> **Task details**:
If a line below contains the word "text", count it; give only the total.

> **Stored records**:
══════════

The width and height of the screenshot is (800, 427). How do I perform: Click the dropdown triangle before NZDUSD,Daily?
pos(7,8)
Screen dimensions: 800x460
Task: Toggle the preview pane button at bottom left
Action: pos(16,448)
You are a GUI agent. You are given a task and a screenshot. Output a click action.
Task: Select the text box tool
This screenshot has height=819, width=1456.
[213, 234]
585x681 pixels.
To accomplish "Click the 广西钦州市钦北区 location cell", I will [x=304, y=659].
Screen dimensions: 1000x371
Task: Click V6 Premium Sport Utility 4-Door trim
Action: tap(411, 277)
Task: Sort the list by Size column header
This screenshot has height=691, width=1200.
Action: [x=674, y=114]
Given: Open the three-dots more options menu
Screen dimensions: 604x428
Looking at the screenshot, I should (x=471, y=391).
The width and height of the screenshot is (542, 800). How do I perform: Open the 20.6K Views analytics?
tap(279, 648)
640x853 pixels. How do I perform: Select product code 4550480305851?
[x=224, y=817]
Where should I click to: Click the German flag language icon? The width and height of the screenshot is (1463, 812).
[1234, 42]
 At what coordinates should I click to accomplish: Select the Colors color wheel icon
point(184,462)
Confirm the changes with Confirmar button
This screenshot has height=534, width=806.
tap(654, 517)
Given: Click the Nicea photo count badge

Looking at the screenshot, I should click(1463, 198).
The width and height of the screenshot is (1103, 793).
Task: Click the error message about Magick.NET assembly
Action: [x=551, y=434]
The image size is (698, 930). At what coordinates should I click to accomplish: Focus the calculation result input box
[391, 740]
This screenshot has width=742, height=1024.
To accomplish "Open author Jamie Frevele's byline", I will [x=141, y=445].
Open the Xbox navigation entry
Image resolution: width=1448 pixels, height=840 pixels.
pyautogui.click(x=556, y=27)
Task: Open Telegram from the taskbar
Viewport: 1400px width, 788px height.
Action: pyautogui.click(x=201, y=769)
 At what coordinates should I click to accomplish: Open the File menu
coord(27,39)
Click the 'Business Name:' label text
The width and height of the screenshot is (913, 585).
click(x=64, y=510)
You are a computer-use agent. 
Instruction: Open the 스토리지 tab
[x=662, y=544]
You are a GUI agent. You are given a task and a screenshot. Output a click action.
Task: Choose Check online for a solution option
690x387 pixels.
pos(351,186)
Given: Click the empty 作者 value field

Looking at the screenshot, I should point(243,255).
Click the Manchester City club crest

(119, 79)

══════════

> **Result below**:
2